YOUR ASSIGNMENT: Return the following from the records below: each line, word for word, starting with the line that contains "Toggle Brider la personnalisation checkbox" and going on through the line that contains "Given: Click the Guaranteed", with nothing outside that range.

[[ EXTRACTED ENTRIES open ]]

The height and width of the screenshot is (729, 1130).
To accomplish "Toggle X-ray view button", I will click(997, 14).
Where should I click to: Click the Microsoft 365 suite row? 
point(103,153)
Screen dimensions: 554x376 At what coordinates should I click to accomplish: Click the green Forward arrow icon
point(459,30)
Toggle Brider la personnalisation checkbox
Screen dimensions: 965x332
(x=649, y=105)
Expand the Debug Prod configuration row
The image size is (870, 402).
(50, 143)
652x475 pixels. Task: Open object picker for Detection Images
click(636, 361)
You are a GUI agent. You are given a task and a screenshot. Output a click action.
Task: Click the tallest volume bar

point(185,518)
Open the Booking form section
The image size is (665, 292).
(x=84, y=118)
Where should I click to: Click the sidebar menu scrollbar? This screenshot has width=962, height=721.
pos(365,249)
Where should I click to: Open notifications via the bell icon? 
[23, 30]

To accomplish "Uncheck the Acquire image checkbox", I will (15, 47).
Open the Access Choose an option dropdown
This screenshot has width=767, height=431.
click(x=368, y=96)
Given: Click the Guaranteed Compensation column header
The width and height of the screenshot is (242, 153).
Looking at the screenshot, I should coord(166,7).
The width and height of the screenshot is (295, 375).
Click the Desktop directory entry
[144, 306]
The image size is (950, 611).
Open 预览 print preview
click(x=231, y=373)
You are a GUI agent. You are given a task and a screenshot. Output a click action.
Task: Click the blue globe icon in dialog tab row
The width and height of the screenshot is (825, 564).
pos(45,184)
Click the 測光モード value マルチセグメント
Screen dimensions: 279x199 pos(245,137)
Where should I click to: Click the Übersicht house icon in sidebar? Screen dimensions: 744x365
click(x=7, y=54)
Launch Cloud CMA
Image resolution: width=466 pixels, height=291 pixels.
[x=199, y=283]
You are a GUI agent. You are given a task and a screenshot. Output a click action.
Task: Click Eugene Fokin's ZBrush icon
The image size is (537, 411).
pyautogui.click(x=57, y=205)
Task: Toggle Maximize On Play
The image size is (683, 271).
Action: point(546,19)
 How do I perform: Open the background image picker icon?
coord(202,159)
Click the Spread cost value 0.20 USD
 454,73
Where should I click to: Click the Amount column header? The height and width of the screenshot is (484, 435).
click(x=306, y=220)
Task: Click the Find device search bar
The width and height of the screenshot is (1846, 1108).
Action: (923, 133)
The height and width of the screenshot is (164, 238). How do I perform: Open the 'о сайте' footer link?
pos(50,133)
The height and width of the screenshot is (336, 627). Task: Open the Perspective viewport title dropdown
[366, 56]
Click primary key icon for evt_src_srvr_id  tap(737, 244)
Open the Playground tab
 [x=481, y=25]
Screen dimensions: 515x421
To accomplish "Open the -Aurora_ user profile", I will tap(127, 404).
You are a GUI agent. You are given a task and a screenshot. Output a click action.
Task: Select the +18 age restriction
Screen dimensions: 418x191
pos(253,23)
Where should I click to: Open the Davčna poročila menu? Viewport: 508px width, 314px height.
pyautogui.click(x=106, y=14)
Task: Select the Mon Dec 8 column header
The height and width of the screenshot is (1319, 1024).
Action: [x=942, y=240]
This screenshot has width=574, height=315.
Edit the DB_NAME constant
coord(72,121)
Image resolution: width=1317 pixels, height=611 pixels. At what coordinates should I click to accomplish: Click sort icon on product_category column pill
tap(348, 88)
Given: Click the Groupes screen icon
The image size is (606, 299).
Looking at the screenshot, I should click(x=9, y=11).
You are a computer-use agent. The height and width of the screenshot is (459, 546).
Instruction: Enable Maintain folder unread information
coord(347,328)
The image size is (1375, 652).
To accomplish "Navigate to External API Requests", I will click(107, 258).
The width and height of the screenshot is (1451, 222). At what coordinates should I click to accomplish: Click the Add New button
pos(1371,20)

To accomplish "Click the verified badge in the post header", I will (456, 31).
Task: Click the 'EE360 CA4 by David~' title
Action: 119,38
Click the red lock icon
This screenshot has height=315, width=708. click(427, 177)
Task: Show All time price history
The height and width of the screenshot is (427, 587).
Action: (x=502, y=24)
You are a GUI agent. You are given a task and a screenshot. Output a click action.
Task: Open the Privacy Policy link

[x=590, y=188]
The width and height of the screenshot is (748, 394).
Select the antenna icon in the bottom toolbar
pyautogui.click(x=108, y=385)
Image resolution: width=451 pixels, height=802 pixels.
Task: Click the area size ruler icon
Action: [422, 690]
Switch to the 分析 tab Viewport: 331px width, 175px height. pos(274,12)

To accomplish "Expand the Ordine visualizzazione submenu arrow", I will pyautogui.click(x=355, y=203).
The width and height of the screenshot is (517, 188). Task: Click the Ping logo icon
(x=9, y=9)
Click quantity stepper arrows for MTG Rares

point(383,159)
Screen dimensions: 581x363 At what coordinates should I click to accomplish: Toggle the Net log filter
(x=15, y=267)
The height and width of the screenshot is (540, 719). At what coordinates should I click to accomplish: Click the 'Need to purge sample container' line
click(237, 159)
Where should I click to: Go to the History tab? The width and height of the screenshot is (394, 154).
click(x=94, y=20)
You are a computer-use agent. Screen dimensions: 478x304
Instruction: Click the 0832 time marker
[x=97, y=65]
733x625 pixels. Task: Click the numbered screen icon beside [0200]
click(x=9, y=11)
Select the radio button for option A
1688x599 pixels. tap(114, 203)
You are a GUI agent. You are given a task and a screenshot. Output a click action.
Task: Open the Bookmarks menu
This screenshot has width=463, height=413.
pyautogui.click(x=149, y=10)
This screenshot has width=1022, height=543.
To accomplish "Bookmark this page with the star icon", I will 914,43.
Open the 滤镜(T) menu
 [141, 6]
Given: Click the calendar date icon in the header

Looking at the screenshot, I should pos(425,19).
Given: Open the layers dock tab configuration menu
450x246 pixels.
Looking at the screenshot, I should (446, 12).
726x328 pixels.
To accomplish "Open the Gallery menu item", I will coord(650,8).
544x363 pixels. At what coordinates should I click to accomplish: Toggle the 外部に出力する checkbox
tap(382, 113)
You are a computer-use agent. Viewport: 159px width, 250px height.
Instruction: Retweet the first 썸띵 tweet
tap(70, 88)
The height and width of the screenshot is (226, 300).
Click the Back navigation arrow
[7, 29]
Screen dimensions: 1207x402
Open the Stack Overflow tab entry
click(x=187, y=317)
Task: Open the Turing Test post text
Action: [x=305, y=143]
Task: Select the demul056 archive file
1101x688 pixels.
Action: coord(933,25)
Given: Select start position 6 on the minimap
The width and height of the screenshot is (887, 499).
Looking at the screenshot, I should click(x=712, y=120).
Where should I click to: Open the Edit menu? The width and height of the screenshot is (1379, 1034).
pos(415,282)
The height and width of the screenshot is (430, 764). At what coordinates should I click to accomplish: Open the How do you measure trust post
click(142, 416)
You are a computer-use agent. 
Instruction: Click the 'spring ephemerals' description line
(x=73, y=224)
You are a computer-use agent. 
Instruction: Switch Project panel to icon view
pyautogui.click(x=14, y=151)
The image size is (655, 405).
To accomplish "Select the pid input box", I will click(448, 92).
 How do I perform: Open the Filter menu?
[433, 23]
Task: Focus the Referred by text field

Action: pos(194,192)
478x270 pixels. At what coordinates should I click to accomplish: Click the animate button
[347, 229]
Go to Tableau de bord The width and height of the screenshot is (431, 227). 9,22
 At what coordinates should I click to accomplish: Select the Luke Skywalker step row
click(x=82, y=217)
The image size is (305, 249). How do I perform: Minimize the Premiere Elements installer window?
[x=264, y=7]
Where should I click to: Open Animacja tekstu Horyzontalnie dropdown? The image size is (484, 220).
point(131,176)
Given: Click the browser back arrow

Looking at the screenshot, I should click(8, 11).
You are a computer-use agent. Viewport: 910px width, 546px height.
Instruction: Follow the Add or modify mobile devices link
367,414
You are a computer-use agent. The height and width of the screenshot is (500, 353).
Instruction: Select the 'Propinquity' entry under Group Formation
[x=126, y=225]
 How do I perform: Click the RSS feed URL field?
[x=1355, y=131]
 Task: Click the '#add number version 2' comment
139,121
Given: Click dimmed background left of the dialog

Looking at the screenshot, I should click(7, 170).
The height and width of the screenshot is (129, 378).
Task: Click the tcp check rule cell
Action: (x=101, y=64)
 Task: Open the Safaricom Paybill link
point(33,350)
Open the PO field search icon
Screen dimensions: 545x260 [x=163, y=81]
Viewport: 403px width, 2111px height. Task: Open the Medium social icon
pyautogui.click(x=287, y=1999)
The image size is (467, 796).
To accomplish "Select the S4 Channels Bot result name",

[[ EXTRACTED ENTRIES closed ]]

WRITTEN RESPONSE:
Toggle Brider la personnalisation checkbox
Screen dimensions: 965x332
(x=649, y=105)
Expand the Debug Prod configuration row
The image size is (870, 402).
(50, 143)
652x475 pixels. Task: Open object picker for Detection Images
click(636, 361)
You are a GUI agent. You are given a task and a screenshot. Output a click action.
Task: Click the tallest volume bar

point(185,518)
Open the Booking form section
The image size is (665, 292).
(x=84, y=118)
Where should I click to: Click the sidebar menu scrollbar? This screenshot has width=962, height=721.
pos(365,249)
Where should I click to: Open notifications via the bell icon? 
[23, 30]

To accomplish "Uncheck the Acquire image checkbox", I will (15, 47).
Open the Access Choose an option dropdown
This screenshot has width=767, height=431.
click(x=368, y=96)
Given: Click the Guaranteed Compensation column header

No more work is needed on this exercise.